I didn't quite care about stuff like this until I got introduced to information theory and really started thinking about what it means to send and receive information. The amount of totally unnecessary waste is astounding.

I'm starting to feel like I start all my HN posts with "Hi, I'm a sysadmin."

Hi, I'm a sysadmin. Sometimes we have to debug things that are on the other side of the world. When we do that, we need to have a mental model of what we're doing. You're familiar with that as a software developer: you have a mental model of the capabilities of the language that you are using, and you are fitting that in with the mental model of the problem you are solving and the context of existing program code.

To sysadmins, protocols are like programming languages. That's why we like text-based protocols: we can fit them in our heads and type them out, slowly, like ancient creaky teletypes that make lots of mistakes and pause in between commands. Meanwhile, we're running down checklists: can we connect? OK, there's no IP-based packet filtering. What does the banner say? Can it support STARTTLS? OK, disconnect and try again with telnet-tls. Hey, it doesn't negotiate...

Totally unnecessary waste?
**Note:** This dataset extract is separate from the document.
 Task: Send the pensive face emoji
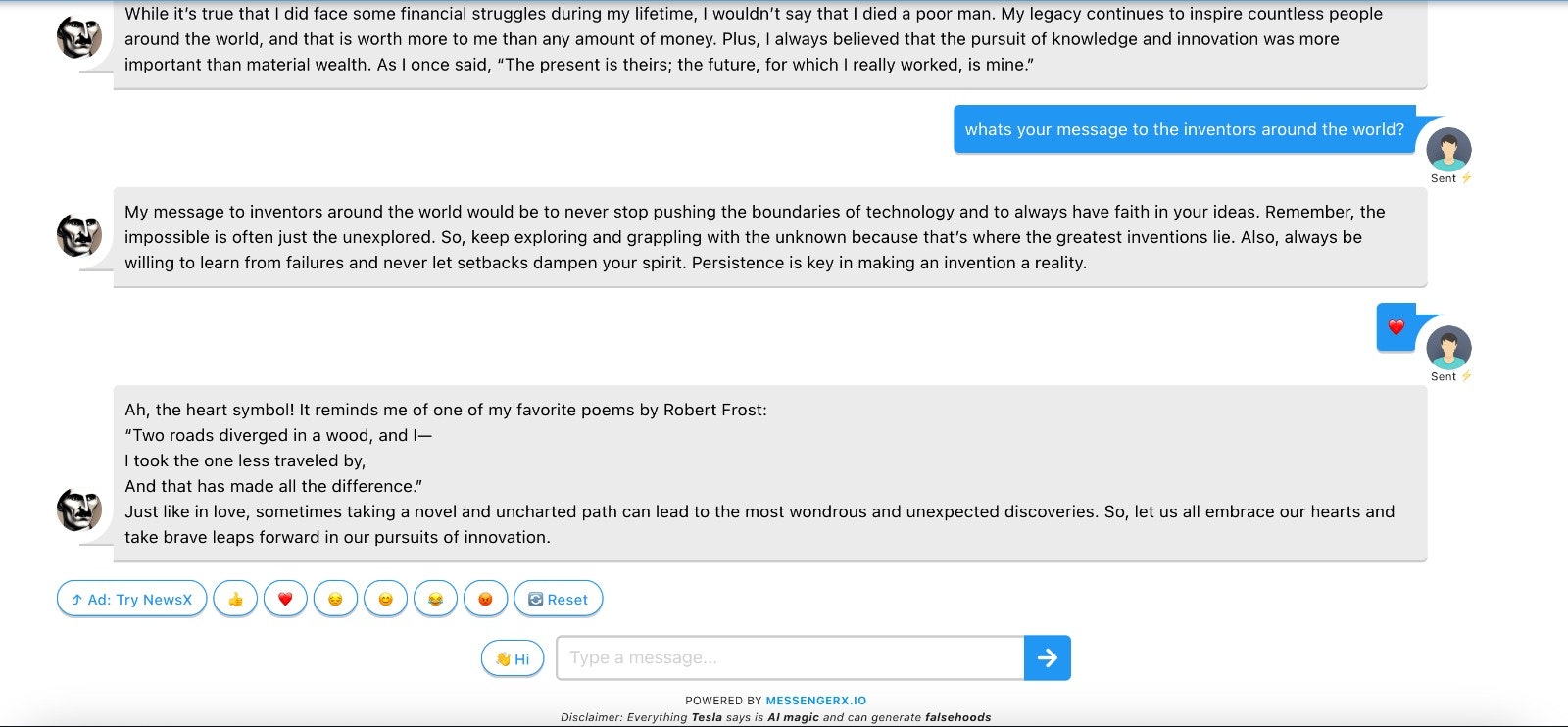(336, 599)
Sure, assuming someone has already written a tool which does all the testing for you, and you know that tool exists, and you have access to it right now over your tiny smartphone's 3G connection at 0400 while you thought you were on vacation.

Hi, I'm a programmer.

As a sysadmin, do you really have to deal with HTTP protocol by hand on such basis that a tool could not do the task for you if the protocol wasn't human readable?

No.

I need to deal with a dozen protocols in an emergency situation where I can't guarantee the appropriate tool is going to be available. (When it's not an emergency, yay tools!)
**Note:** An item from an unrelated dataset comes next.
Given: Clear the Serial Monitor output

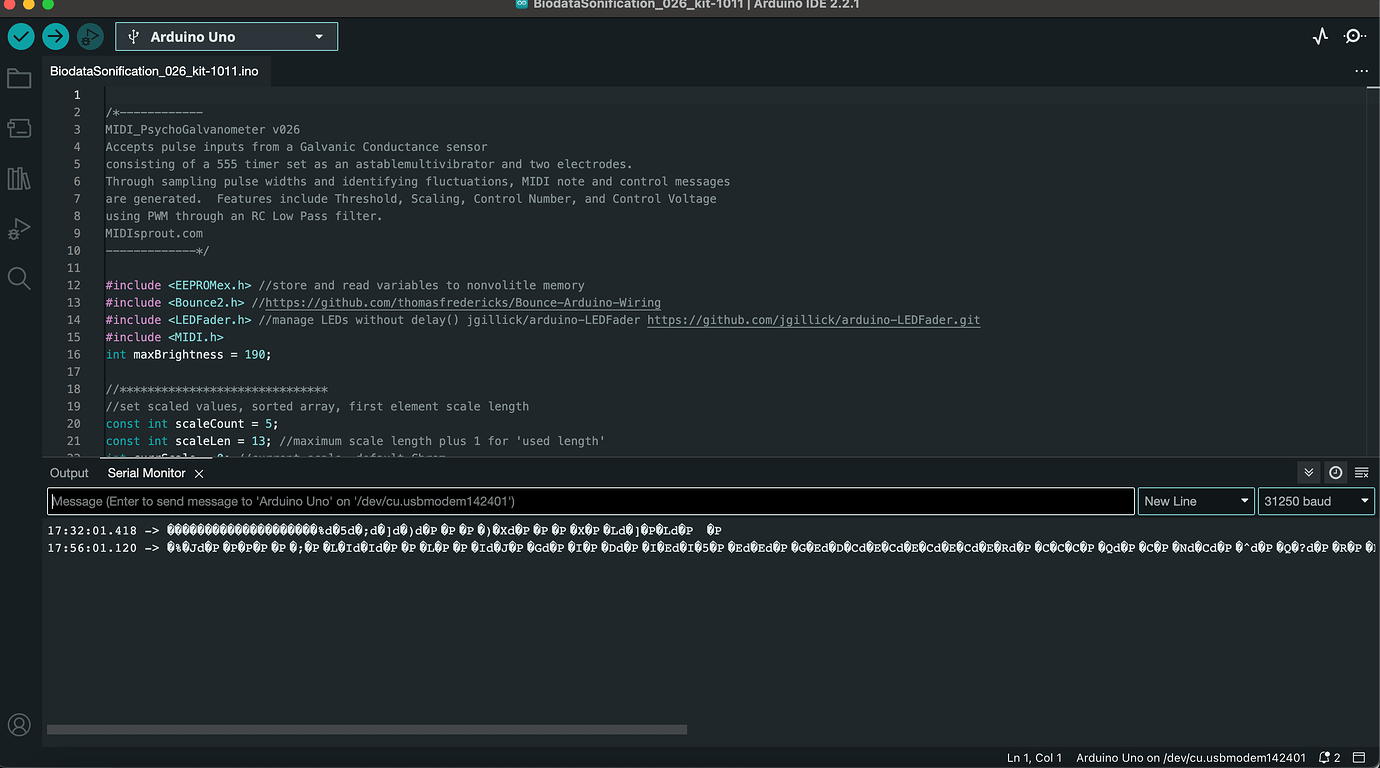Looking at the screenshot, I should pyautogui.click(x=1362, y=472).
For the same reason, I can use vi with no vim extensions. For the same reason, I like configuration files written in text formats, not binary blobs. Binary would be faster, sure. When it breaks, you need the precise tools to know what you're doing.

I commend to you RFC 3117 - http://www.rfc-editor.org/in-notes/rfc3117.txt - as a discussion on how to figure out what a network protocol has to do, and how.
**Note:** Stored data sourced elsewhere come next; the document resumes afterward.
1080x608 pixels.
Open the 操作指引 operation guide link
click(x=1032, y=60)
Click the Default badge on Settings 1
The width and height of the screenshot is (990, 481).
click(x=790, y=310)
Under what circumstances are you logging into machines with only telnet available? Presumably you also lack SSH, otherwise you could use a tunnel, so I assume you're physically logging into a bare-bones OS that lacks even basic functionality. Is that really something you do often? And if so, why?
Don't want to debug it? Don't turn it on. The only reason you would is if it had more benefits than drawbacks. Standards bodies make standards, they don't force people to pick one.
If you are using telnet on your smartphone at 0400 on vacation you should probably have access to an SSH client that you can use to get on a real system to run curl on.
Well actually, your assembly example is a good one because C#, Go and a bunch of other similar languages all have refractor information compiled into the output binary because debugging machine code is a pig (even with assembly mnemonics). So even the average developer enjoys the luxury of wasted information in modern specifications.
My point was that a average programmer does not understand a thing about assembly languages, because they are abstracted away by well working implementations of compilers and debuggers. I live under an assumption that such is also the case with HTTP, or at least should be, because for me it seems that a protocol as simple as HTTP would be abstracted away ages ago by libraries and implementations.
Plain text HTTP (and all the other ASCII-based networking protocols) is already a layer of abstraction on top of TCP/IP data packets. So a better comparison would be HTTP as the higher level programming language and the raw TCP/IP packets as the assembly. In which case we're back to the point that developers would care if they had to write websites in binary.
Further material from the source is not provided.